2015 Hall of Fame Inductee
Harvey Means was born in 1868 in Teague, Texas, to slave parents. He lived the early part his adult of his life in West Texas, working as a barber and cowboy to cowboys. Later he married, Alexenia Wallace, and moved to Fort Worth, Texas, and established a barbershop in downtown Fort Worth. He was considered one of the most successful businessmen and leaders in the community. His funeral was attended by a representative of the Governor of Texas and many other leaders, both black and white, with attendees overflowing into the sidewalk outside the church. A Texas State Marker in Teague, Texas stands in testament of his remarkable life.
Harvey was first and foremost a man that valued family and understood the importance of family togetherness. The family home, which was at 1200 Cannon in Fort Worth, was used as a gathering place for family and the community during his lifetime, and after his death, was a place that family members knew would always be a place to stay and a place for family love. Harvey believed in educating his children so that they could achieve a better life. Among his 10 children who attended and graduated from college, there was a dentist, businessman, and teachers.
Although Harvey Means had no formal education or business training, he used his talent as a barber to cowboys to become one of Fort Worth's most prominent businessmen, through the establishment of his own barbershop in downtown Fort Worth. Through this business, he became known by political and business leaders, who helped him to grow his business and were usually his customers.
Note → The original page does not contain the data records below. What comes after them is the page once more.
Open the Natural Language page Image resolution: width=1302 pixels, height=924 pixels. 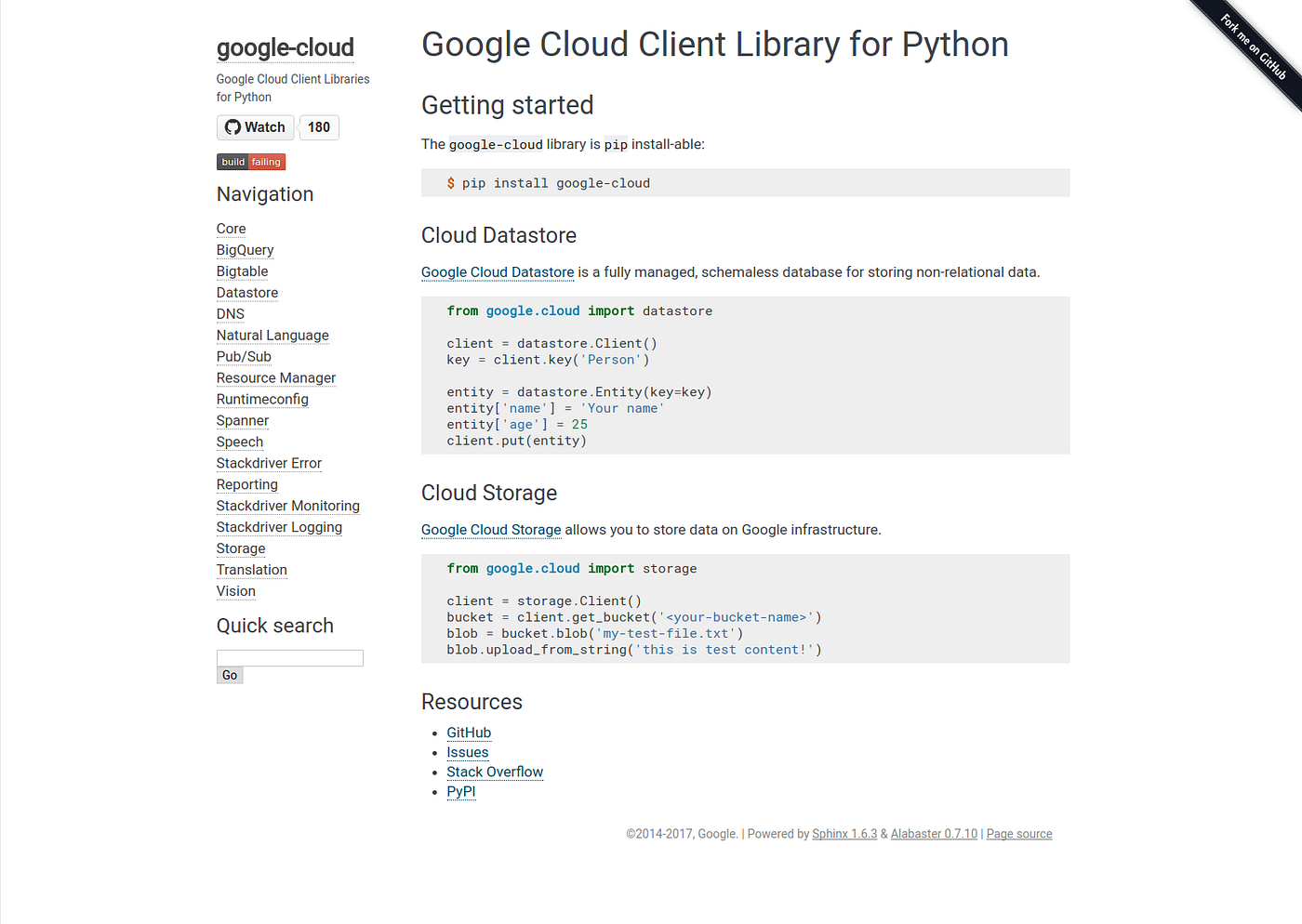click(x=272, y=335)
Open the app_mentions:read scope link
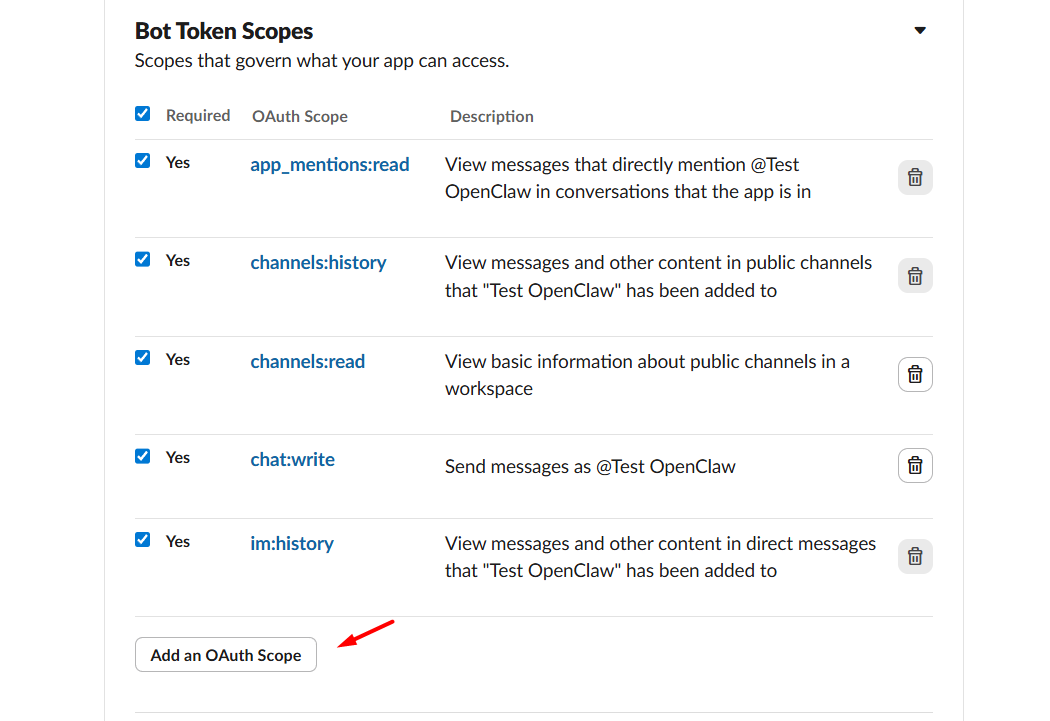 click(x=330, y=165)
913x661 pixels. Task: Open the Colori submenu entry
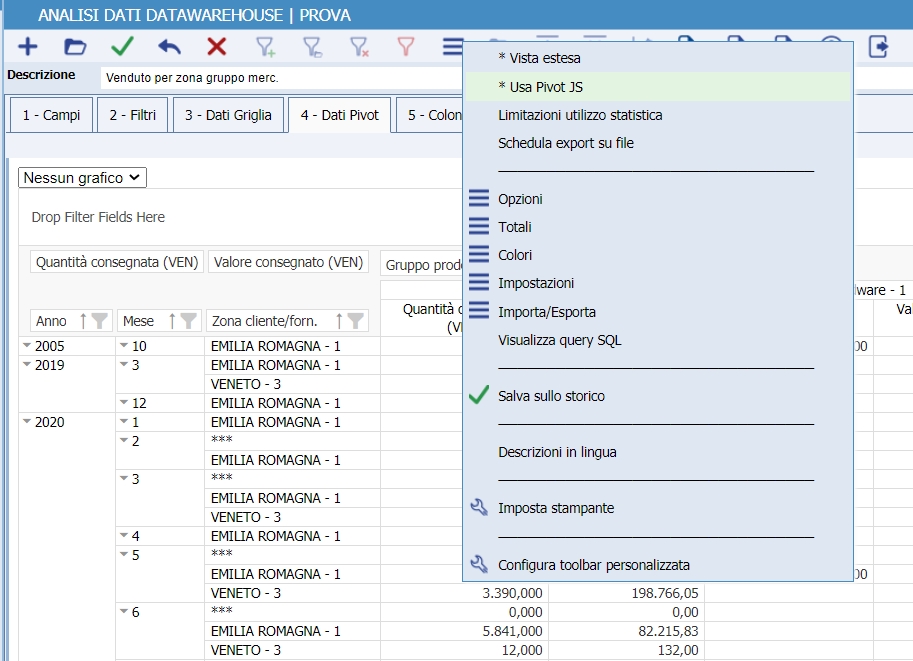click(x=515, y=255)
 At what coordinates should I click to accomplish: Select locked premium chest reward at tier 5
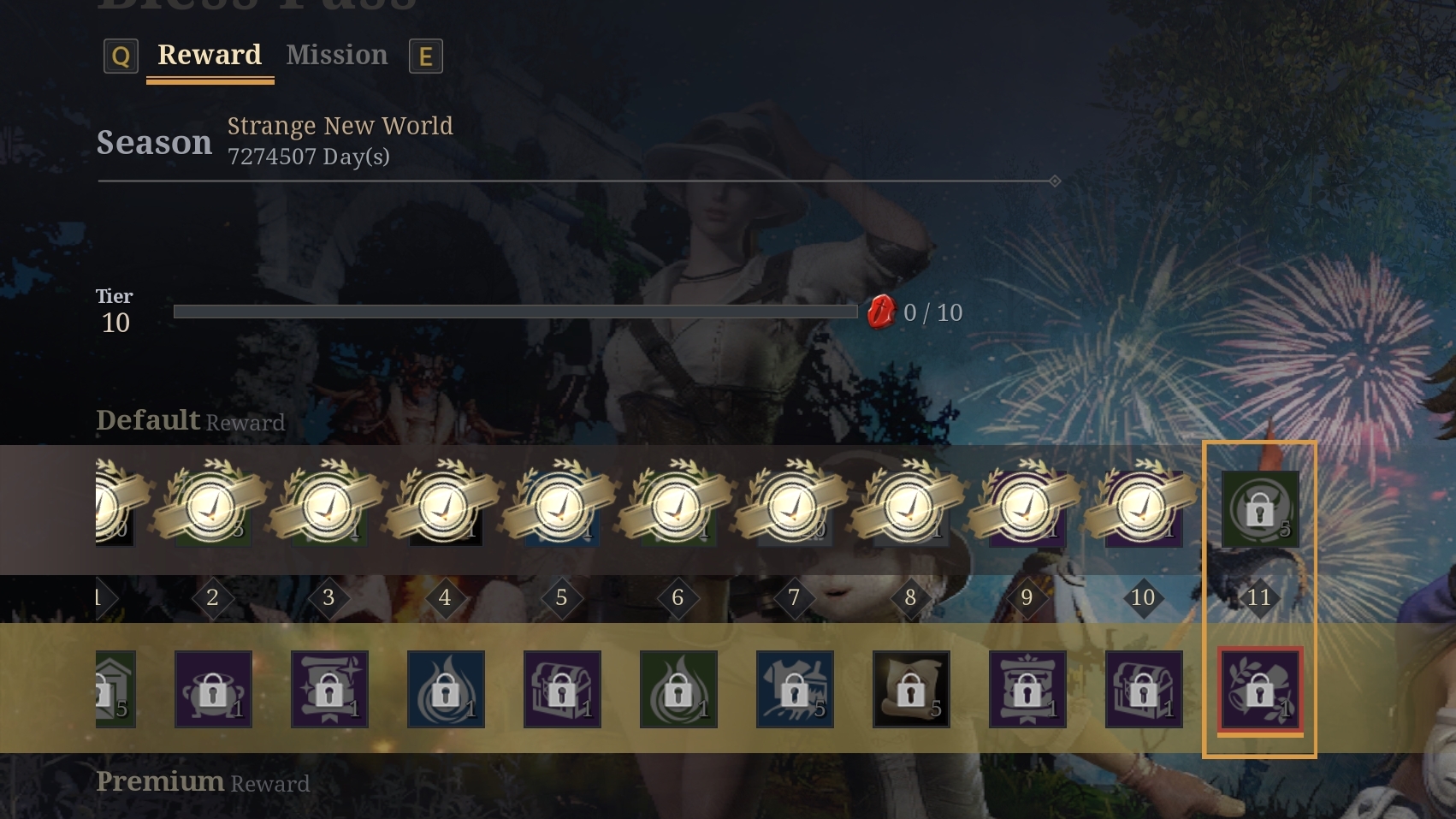(x=562, y=689)
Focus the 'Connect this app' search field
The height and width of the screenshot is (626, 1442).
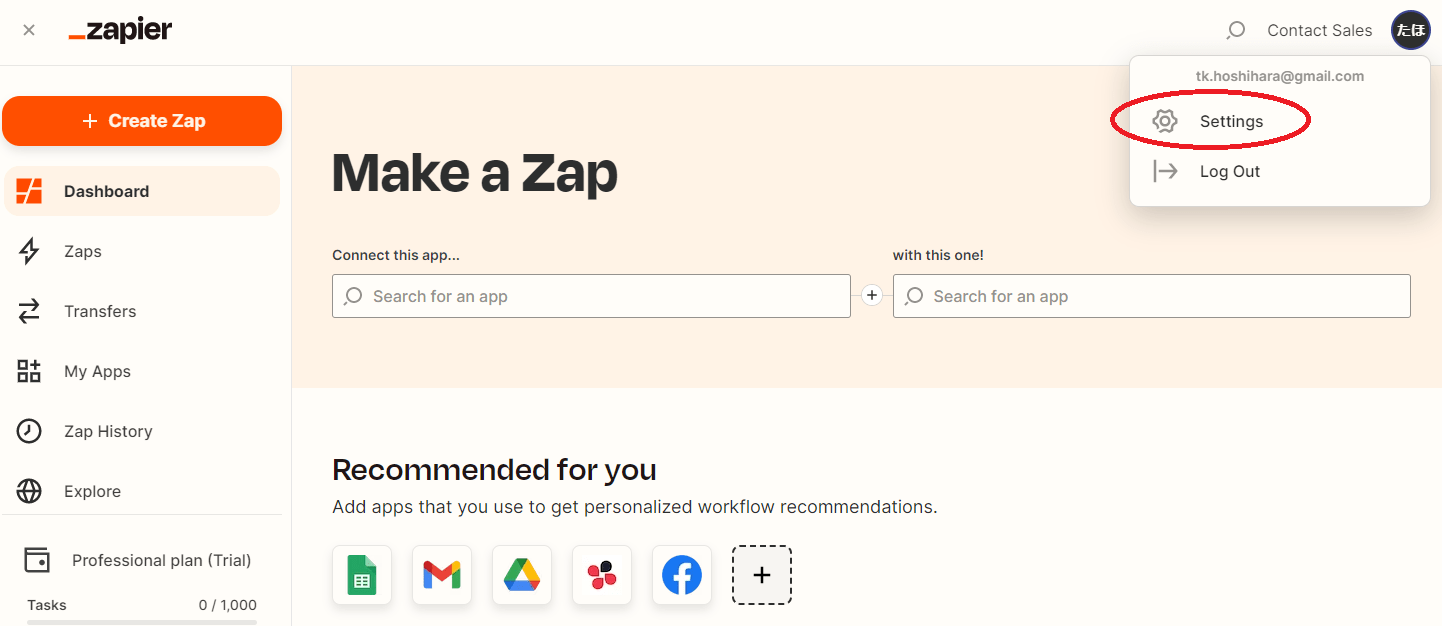tap(591, 296)
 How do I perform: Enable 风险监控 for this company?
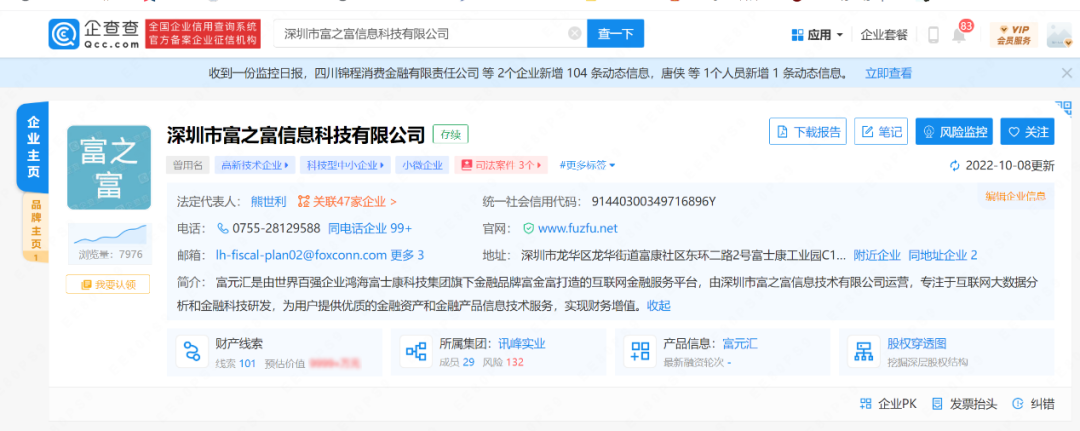coord(954,132)
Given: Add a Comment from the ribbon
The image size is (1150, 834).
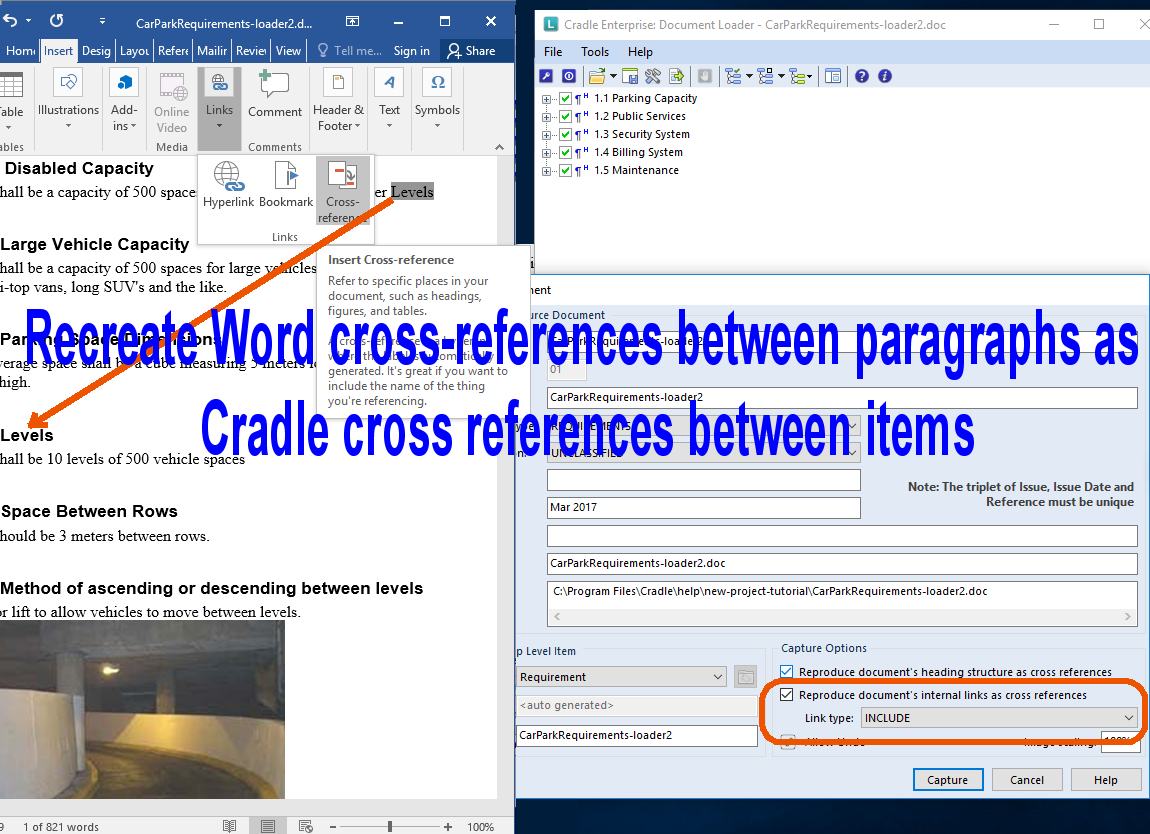Looking at the screenshot, I should click(275, 95).
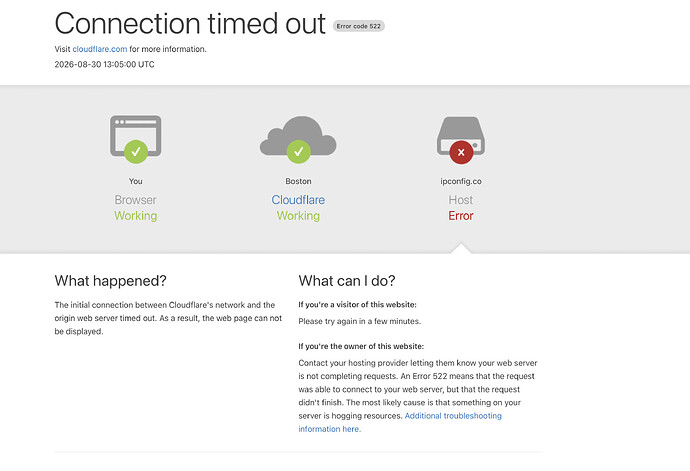The image size is (690, 471).
Task: Click the Cloudflare cloud icon
Action: coord(298,136)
He purchased and owned extensive properties in West Texas, including a working ranch.
His commitment to the Fort Worth community as civic and community leader, was exemplified in his founding of a hospital and park for black residents. He was also a philanthropist and contributed generously to those in need. A man of faith, he was active in St. Andrews Methodist Church. He was considered a man of reason and was actively sought out by leaders.